Final project#
Organisational guidelines#
Groups of 2 students are recommended. If you want to work on it on your own, be aware that the workload could/will be higher than the ECTS of the course.
Both students need to contribute equally to the code development, e.g. visible in commit history.
Estimated time working on it: ca. 80 hours. The bonus question is optional, gives extra points.
Deadline: October 2024
Submission: Fork the repository, add your code there and create a pull request.
Link to the repository: https://courses.gistools.geog.uni-heidelberg.de/advancedgeoscripting/05_network_analysis
Introduction: Geographically Informed Betweenness Centrality#
Betweenness centrality is an indicator to identify important nodes or edges in graph networks. Originally it was developed for social networks (e.g. facebook). Applied to road networks this can be used to model traffic speed or identify critical roads to support disaster preparedness. Still, open challenges remain on how the geographical context of road networks (e.g. road type, spatio-temporal travel patterns) should be integrated and how to efficiently calculate centrality indicators for such complex networks.
How is betweenness centrality calculated?#
Adapting betweenness centrality to geographical space#
Calculate the fastest route instead of the shortest.
Calculate only a sample of routes and choose the start and end points of the routes based on population distribution.
Calculating betweenness centrality using Python#
There are different Python packages for network analysis which include functions to calculate betwenness centrality, e.g.
osmnx: Create graph network based on OSM data
NetworkX: Calculate centrality
NetworKit: Calculate centrality
Take a look at the jupyter notebook ./src/betweenness_centrality.ipynb for a brief introduction.
Installation#
Install the following packages in your python environment.

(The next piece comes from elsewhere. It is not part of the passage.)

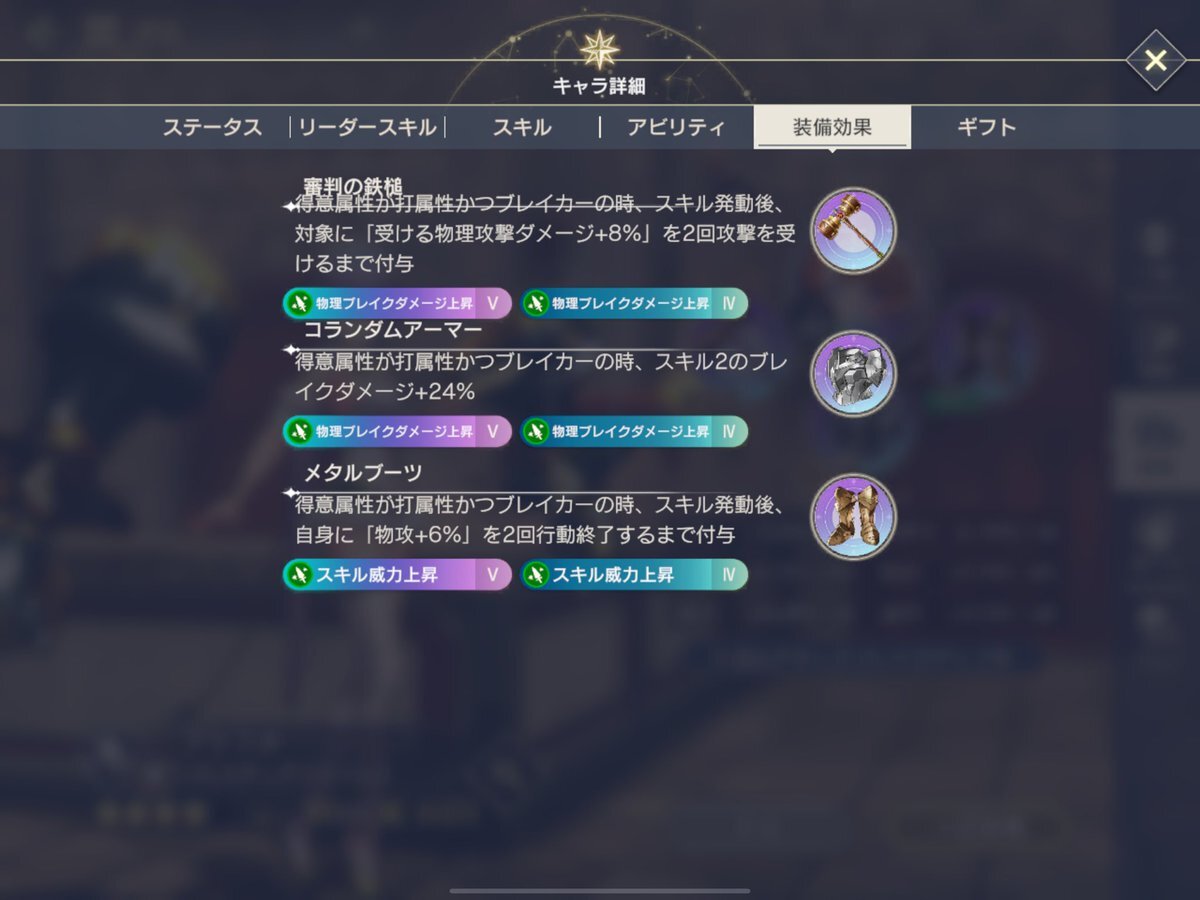Tap 物理ブレイクダメージ上昇 V badge under 審判の鉄槌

conda install -c conda-forge osmnx networkx
Project guidelines#
Requirements#
Work through the jupyter notebook ./src/betweenness_centrality.ipynb to learn how to calculate (geographically adapted) betweenness centrality.
Write a Python program which calculates betweenness centrality based on OpenStreetMap data for a selected study area using different calculation methods.
Program input#
The programm should be executable from the command line with optional input parameters
Study area, e.g. “Würzburg, Germany”. Do not use Heidelberg as study area.
Method to calculate centrality, e.g. networkx or geographical
Number of routes (for own geographical method)
Route type, e.g. shortest or fastest
Output folder
Program output#
The program should create a new folder in the output folder in which all output is stored. The name of the folder should contain the name of the study area, the calculation method and the route type.
The following files should be created in the output folder:
GeoPackage containing the graph network including a column called ‘centrality’ which contains the calculated centrality index for each road segment.
Image (jpg or png) showing the betweenness centrality of the study area
Apply the best practices of scientific programming#
Use of functions and classes. Store them in a package and/or modules, not in your main script.
Ensure good code style and comments. Use pre-commit.
Write good documentation == good readme. Use a template for this.
Provide an easy to execute example of your program in your readme.
Set up a clear folder and file structure (see below ‘Project folder structure’)
Constantly create commits throughout the development process. Both students need to create commits!
Use vectorized functions if possible.
Write unit tests (minimum of 3 tests)
User friendly error handling, i.e. give the user meaningful error message so they can solve the problem themselves
Project folder structure#
Your folder and files in your repository could be arranged in the following way:
- src
- tests
- test_mypackage.py
- mypackage
- mymodule1.py
- mymodule2.py
main.py
betweenness_centrality.ipynb
- readme.md
- .pre-commit-config.yaml
- further files if necessary
Research questions#
Use the program you have written to generate different kinds of betweenness centrality indicators. Compare them with each other and answer the following questions in a new juputer notebook.
Write one short paragraph (about 150 to 200 words) for each question along with one or two suitable figures.
No REPORT required!
Cite relevant literature if applicable.
Calculate the betweenness centrality based on the shortest route and the one based on fastest route using the
networkx
package. Where are the biggest differences between them? Which one do you think is more realistic? Create figures to show your findings.Calculate the geographically adapted betweenness centrality using your own implementation from the notebook several times with increasing number of routes. Compare the centrality index to the one calculated using the
ox.edge_betweenness_centrality
function from the networkx package. How does the difference between the two change with increasing number of routes? Create a figure to show this.Implement a function to choose the start and end nodes for the routes using the population data. Calculate the betweenness centrality based on this implementation and compare it with the betweenness centrality based on random start and endpoints. How do the resulting betweenness centrality indices differ?